NaiveBayesTextClassifierTrainer Example - Teradata Vantage

Machine Learning Engine Analytic Function Reference

Product
Teradata Vantage
Release Number
8.00
1.0
Published
May 2019
Language
English (United States)
Last Update
2019-11-22
dita:mapPath
blj1506016597986.ditamap
dita:ditavalPath
blj1506016597986.ditaval
dita:id
B700-4003
lifecycle
previous
Product Category
Teradata Vantageā„¢

Input

  • tokens: Created by applying the TextTokenizer function to the training table complaints, a log of vehicle complaints

    In complaints, the category column indicates whether the car has been in a crash.

complaints
doc_id text_data category
1 consumer was driving approximately 45 mph hit a deer with the front bumper and then ran into an embankment head-on passenger's side air bag did deploy hit windshield and deployed outward. driver's side airbag cover opened but did not inflate it was still folded causing injuries. crash
2 when vehicle was involved in a crash totalling vehicle driver's side/ passenger's side air bags did not deploy. vehicle was making a left turn and was hit by a ford f350 traveling about 35 mph on the front passenger's side. driver hit his head-on the steering wheel. hurt his knee and received neck and back injuries. crash
3 consumer has experienced following problems; 1.) both lower ball joints wear out excessively; 2.) head gasket leaks; and 3.) cruise control would shut itself off while driving without foot pressing on brake pedal. no_crash
... ... ...

SQL Call

This call creates the model table, complaints_tokens_model, by calling NaiveBayesTextClassifierTrainer. It creates the NaiveBayesTextClassifierTrainer input table, token, by applying TextTokenizer to the table complaints.
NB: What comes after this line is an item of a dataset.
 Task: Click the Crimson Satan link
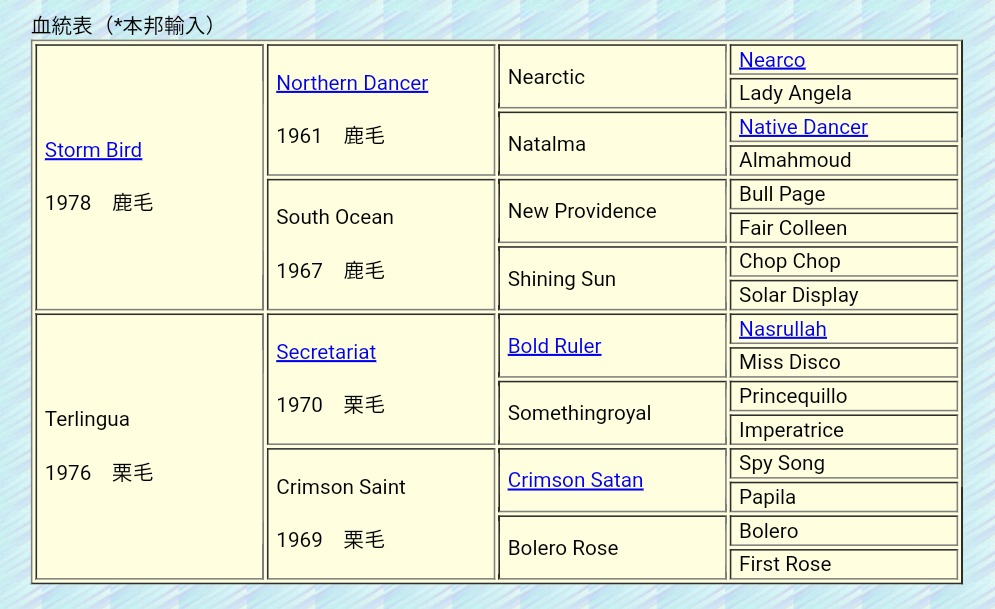[575, 480]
CREATE MULTISET TABLE complaints_tokens_model AS (
  SELECT * FROM NaiveBayesTextClassifierTrainer (
    ON (
      SELECT * FROM NaiveBayesTextClassifierInternal (
        ON (
          SELECT doc_id, lower(token) AS token, category
          FROM TextTokenizer (
            ON complaints PARTITION BY ANY
            USING
            TextColumn ('text_data')
            OutputByWord ('true')
            Accumulate ('doc_id', 'category')
          ) AS dt1
        ) AS "input" PARTITION BY category
        USING
        TokenColumn ('token')
        ModelType ('Bernoulli')
        DocIDColumns ('doc_id')
        DocCategoryColumn ('category')
      ) AS dt2
    ) PARTITION BY 1
  ) AS dt3
) WITH DATA;

Output

This query returns the following table:

SELECT * FROM complaints_tokens_model;
complaints_tokens_model
token category prob
ASTER_NAIVE_BAYES_TEXT_MODEL_TYPE BERNOULLI 1
been crash 0.285714285714286
been no_crash 0.235294117647059
accurate no_crash 0.117647058823529
joints no_crash 0.117647058823529
shift no_crash 0.117647058823529
about crash 0.285714285714286
about no_crash 0.117647058823529
bag crash 0.285714285714286
... ... ..